Photoluminescence enhancement from the defects state formed by neutron/gamma mixed irradiation in an epoxy resin for LED applications

In the framework of the ICERR (International CEntres based on Research Reactors) project, the effect of neutron/gamma irradiation on material has been studied. In this work, we investigate the mixed neutron/gamma irradiation effects on the optical properties of epoxy resin polymers. Photoluminescence (PL) measurements are used in epoxy resin films irradiated in the dose range from 0 to 900Gy. For more information about the carriers dynamics, we studied their activation energy and phononic processes through the analysis of the PL spectrum evolution as a function of temperature. Mostly, materials irradiation studies by ionizing sources show a generation of defects and subsequently lead to the damage and degradation on the different properties. In this study we have shown an advantage of neutron/gamma irradiation, it is the improvement of the luminescence properties.
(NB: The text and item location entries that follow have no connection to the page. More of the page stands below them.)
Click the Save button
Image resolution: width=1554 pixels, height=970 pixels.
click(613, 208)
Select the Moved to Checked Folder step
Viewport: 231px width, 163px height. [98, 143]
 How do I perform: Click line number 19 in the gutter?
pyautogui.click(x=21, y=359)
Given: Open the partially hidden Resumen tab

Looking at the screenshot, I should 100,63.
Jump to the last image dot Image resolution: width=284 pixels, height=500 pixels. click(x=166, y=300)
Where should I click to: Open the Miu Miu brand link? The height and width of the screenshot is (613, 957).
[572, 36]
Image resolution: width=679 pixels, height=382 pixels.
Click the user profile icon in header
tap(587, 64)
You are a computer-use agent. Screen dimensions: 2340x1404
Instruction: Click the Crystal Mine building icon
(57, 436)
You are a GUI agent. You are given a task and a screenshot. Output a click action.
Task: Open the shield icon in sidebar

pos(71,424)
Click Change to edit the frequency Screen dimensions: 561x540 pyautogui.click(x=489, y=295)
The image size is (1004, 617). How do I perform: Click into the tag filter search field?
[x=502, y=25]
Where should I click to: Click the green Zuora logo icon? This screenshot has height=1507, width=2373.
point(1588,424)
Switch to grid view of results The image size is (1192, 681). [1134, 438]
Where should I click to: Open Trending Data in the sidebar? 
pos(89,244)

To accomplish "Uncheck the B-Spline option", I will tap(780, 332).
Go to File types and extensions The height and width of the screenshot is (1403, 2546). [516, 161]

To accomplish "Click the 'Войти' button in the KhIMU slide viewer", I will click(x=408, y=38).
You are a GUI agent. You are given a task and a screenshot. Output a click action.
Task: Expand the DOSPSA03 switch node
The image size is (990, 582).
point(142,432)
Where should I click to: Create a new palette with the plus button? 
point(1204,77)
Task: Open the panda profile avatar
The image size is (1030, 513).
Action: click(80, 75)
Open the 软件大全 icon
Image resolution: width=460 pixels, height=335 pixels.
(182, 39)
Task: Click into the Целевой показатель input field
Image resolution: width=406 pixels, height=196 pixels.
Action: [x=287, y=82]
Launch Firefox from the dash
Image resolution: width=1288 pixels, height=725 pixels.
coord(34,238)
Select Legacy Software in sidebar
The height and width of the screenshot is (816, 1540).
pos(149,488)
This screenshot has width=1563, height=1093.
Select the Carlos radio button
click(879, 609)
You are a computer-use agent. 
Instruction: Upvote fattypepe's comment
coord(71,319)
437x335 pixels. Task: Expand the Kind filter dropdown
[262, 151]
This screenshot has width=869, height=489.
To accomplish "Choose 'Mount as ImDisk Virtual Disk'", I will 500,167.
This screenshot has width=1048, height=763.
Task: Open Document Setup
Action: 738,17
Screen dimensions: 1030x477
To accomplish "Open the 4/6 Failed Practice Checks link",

The 500Gy dose has the highest quantum yield at low temperature. But the 600Gy dose shows the highest yield at room temperature. For the 500Gy dose, the neutron/gamma treatment mainly favored the activation of carriers from lower to higher levels. On the other side with the 600Gy dose, there was a combination between the activation of carriers from lower to higher levels and the ionization of trapped electrons in the defects centers.